Researchers also adjusted their analysis to prove that the change in CDLQI score between treatment type was independent of PASI score improvement, as systemic therapies are known to achieve higher PASI responses. They also adjusted for age, sex, disease duration and treatment duration.
“The weaker association between topical treatment and improvement in QOL might be attributed to several characteristics of topical agents, such as time taken to apply ointments, odors, and stickiness,” the authors propose, although they did not perform any investigation into specific advantages or disadvantages to any treatment type in regard to QOL impact.
Ultimately, this study suggests that reaching PASI 90 or greater and reducing BSA involvement may be worthwhile treatment goals for dermatologists and their pediatric patients – and systemic treatments, both conventional and biological, may offer the most realistic means to achieving optimal QOL.

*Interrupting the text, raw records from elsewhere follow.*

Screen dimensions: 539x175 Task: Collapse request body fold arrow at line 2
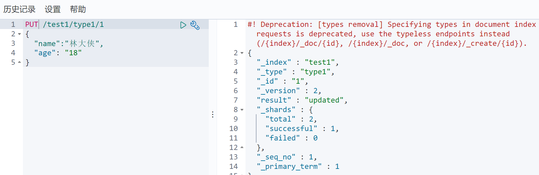coord(20,34)
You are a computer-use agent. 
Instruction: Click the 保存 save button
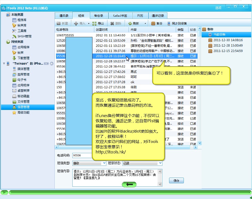click(176, 180)
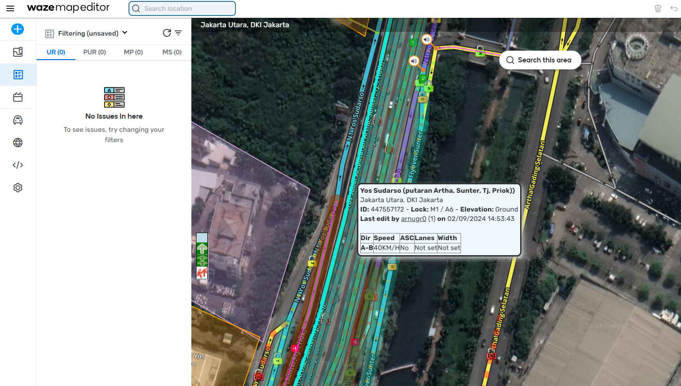
Task: Open the drives car icon
Action: pos(18,120)

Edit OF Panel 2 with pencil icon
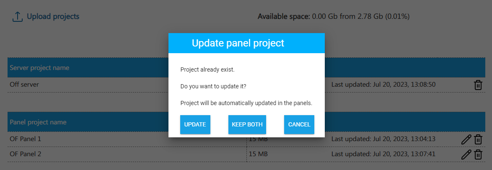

1. Bruins FM, Bronckers IMGJ, Groenewoud HMM, et al. Association Between Quality of Life and Improvement in Psoriasis Severity and Extent in Pediatric Patients. JAMA Dermatol. 2019;
2. Langley RG, Paller AS, Hebert AA, et al. Patient-reported outcomes in pediatric patients with psoriasis undergoing etanercept treatment: 12-week results from a phase III randomized controlled trial. J Am Acad Dermatol. 2011;64(1):64-70.